Tasks for this exercise
a) In the passage on Iran and the Gulf states, what government body did the newly formed Islamic Republic of Iran set up to export its revolution abroad?
b) Sum up the passage on Iran and the Gulf states in two sentences.
c) Print the part of the passage on Iran and the Gulf states starting with "Despite its ideological" and going on through "to national stability.".

Selected extract
-=-=-

Despite its ideological rivalry with the members of the Gulf Cooperation Council (GCC), Iran has traded heavily with these states since well before the bloc was established. In fact, initial proposals for the bloc included Iran as a member. Until overthrown in 1979, the shah of Iran maintained a relatively friendly relationship with the Gulf states, focusing on areas of mutual concern such as the spread of Baathism, socialism and communism in the region. In Gulf countries, relations between Sunnis and Shiites — though tense — were peaceable. Gulf leaders did not view their Shiite communities as a threat to national stability.

But the 1979 Iranian revolution shattered the Gulf's relative harmony. As the uprising progressed, the region's burgeoning Shiite activist groups, many of which had ties to Iran's Movement of Vanguard Missions, took to the streets themselves, demanding greater religious and economic freedom. Shiite groups in Saudi Arabia's Eastern Province launched massive protests that year after Sunni extremists seized the Grand Mosque in Mecca. Amid the upheaval, the Saudi government grew more attuned to and suspicious of internal dissent; the newly forged Islamic Republic of Iran, meanwhile, established the Office of Islamic Liberation Movements, a government entity tasked with exporting the revolution abroad. Its efforts gave rise to militant Shiite groups in the Gulf.

-=-=-

Extracted material
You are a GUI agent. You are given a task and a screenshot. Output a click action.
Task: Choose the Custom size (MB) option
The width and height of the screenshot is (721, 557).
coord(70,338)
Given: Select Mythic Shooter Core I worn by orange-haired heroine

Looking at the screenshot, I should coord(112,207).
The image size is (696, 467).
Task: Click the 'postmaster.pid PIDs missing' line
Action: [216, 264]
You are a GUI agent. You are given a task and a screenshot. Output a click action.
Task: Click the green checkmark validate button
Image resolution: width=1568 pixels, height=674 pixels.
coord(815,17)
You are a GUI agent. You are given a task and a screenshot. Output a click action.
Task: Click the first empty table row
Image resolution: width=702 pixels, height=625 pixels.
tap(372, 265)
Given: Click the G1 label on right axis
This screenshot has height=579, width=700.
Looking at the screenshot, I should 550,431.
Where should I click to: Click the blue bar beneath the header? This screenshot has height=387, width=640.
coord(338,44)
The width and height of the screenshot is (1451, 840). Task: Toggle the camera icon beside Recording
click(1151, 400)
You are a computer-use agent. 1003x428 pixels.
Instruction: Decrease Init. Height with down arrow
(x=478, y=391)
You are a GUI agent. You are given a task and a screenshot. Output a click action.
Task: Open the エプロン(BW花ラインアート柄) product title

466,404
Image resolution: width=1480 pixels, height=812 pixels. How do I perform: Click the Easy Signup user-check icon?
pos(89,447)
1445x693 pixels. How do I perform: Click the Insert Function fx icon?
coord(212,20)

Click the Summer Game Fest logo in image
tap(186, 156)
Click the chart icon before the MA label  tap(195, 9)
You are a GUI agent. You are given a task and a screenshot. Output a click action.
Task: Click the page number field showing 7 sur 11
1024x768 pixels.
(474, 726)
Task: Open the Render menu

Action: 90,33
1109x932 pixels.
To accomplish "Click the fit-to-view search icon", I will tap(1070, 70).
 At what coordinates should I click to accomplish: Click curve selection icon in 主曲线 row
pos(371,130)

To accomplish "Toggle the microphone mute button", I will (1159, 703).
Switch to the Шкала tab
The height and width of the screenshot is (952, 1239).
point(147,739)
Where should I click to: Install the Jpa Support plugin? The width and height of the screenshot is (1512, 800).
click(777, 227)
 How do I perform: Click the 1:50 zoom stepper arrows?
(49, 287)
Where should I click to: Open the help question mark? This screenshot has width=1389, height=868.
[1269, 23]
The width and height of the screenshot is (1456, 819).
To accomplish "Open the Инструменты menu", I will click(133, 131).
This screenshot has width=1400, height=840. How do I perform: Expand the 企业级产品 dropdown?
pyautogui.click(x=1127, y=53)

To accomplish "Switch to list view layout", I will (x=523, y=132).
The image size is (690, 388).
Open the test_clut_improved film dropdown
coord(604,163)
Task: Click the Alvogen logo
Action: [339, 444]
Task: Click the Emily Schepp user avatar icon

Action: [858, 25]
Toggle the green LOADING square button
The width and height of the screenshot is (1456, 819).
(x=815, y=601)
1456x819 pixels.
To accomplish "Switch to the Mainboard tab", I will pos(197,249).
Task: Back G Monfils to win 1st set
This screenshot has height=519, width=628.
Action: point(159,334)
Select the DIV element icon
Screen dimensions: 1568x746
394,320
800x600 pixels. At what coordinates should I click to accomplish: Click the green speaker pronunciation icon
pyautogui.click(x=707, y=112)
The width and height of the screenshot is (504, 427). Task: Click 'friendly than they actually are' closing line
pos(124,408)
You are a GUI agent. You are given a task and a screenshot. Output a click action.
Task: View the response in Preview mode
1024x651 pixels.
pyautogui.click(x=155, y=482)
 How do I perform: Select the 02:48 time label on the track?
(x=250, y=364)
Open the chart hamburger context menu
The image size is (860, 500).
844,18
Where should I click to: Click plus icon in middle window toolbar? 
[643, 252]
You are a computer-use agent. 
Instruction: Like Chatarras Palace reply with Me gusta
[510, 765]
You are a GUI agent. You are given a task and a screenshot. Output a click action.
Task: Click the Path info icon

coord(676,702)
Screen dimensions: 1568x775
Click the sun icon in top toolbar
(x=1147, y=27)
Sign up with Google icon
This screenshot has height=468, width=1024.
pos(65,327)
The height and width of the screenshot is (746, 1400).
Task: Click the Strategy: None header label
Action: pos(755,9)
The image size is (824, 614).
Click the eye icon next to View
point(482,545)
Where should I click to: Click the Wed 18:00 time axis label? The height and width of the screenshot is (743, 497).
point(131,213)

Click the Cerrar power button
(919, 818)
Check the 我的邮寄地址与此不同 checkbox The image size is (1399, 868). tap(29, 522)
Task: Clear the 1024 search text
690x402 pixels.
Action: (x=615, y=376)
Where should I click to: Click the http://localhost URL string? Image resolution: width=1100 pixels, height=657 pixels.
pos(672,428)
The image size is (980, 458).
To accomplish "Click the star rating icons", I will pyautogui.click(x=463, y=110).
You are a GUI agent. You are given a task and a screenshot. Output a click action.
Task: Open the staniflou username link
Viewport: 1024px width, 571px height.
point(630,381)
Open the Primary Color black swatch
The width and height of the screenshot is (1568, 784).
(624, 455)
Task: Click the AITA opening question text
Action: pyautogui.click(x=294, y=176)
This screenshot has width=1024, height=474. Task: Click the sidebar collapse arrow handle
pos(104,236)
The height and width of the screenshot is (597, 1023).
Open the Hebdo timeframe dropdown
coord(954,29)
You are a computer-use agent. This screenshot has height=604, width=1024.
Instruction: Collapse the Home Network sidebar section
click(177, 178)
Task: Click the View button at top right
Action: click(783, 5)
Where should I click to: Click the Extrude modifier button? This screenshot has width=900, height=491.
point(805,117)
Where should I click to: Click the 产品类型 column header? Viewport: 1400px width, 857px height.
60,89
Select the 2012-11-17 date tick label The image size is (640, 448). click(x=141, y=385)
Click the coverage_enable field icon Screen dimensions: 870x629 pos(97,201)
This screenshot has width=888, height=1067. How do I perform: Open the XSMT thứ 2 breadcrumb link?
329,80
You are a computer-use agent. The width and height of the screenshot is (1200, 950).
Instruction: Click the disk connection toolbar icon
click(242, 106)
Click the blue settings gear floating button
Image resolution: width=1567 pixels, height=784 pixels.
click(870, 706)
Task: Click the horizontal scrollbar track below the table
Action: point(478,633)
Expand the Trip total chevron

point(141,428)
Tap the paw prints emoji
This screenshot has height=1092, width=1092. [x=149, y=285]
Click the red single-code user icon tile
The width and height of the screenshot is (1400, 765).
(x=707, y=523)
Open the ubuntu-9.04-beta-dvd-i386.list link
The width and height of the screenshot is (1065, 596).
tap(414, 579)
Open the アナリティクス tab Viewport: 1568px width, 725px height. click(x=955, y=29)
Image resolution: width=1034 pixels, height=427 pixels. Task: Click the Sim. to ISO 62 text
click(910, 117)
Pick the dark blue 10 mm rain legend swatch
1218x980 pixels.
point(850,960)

-=-=-

Answers to the tasks
a) The Office of Islamic Liberation Movements.

b) Before 1979, Iran traded heavily with the Gulf states, and the shah kept fairly friendly ties with them while Sunni-Shiite relations in the Gulf stayed peaceable. The 1979 Iranian revolution ended that harmony by sparking Shiite protests, making the Saudi government more suspicious of internal dissent, and leading Iran to create an office for exporting the revolution that gave rise to militant Shiite groups in the Gulf.

c)
Despite its ideological rivalry with the members of the Gulf Cooperation Council (GCC), Iran has traded heavily with these states since well before the bloc was established. In fact, initial proposals for the bloc included Iran as a member. Until overthrown in 1979, the shah of Iran maintained a relatively friendly relationship with the Gulf states, focusing on areas of mutual concern such as the spread of Baathism, socialism and communism in the region. In Gulf countries, relations between Sunnis and Shiites — though tense — were peaceable. Gulf leaders did not view their Shiite communities as a threat to national stability.